**What this task involves:** Reproduce the items word for word, from the start through the line containing "This screenshot has width=750, height=550.", inclusive.

------

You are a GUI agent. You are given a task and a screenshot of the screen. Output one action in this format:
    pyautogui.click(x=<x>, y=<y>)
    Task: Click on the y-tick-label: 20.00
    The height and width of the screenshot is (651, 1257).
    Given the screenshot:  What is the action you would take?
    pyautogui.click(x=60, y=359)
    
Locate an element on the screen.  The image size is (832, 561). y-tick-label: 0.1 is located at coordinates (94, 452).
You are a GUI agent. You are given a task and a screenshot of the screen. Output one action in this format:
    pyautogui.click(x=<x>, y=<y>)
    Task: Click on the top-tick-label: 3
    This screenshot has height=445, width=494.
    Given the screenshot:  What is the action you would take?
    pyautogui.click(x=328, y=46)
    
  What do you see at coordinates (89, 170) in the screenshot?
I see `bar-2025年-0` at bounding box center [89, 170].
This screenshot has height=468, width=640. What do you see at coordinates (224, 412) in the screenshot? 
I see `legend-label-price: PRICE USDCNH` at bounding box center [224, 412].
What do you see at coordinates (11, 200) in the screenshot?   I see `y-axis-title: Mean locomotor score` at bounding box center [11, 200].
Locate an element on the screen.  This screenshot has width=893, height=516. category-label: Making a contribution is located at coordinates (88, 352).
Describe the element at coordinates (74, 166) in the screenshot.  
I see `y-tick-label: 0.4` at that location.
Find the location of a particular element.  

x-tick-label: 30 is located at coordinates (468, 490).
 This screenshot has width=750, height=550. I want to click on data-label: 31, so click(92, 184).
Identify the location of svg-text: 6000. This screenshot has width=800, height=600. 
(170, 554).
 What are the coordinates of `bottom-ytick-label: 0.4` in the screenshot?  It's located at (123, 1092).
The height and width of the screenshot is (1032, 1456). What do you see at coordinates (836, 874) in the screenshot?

------

**Exercise solution:**
You are a GUI agent. You are given a task and a screenshot of the screen. Output one action in this format:
    pyautogui.click(x=<x>, y=<y>)
    Task: Click on the y-tick-label: 20.00
    The height and width of the screenshot is (651, 1257).
    Given the screenshot:  What is the action you would take?
    pyautogui.click(x=60, y=359)
    
Locate an element on the screen.  The image size is (832, 561). y-tick-label: 0.1 is located at coordinates (94, 452).
You are a GUI agent. You are given a task and a screenshot of the screen. Output one action in this format:
    pyautogui.click(x=<x>, y=<y>)
    Task: Click on the top-tick-label: 3
    This screenshot has height=445, width=494.
    Given the screenshot:  What is the action you would take?
    pyautogui.click(x=328, y=46)
    
  What do you see at coordinates (89, 170) in the screenshot?
I see `bar-2025年-0` at bounding box center [89, 170].
This screenshot has height=468, width=640. What do you see at coordinates (224, 412) in the screenshot? 
I see `legend-label-price: PRICE USDCNH` at bounding box center [224, 412].
What do you see at coordinates (11, 200) in the screenshot?   I see `y-axis-title: Mean locomotor score` at bounding box center [11, 200].
Locate an element on the screen.  This screenshot has width=893, height=516. category-label: Making a contribution is located at coordinates (88, 352).
Describe the element at coordinates (74, 166) in the screenshot.  
I see `y-tick-label: 0.4` at that location.
Find the location of a particular element.  

x-tick-label: 30 is located at coordinates (468, 490).
 This screenshot has width=750, height=550. I want to click on data-label: 31, so click(92, 184).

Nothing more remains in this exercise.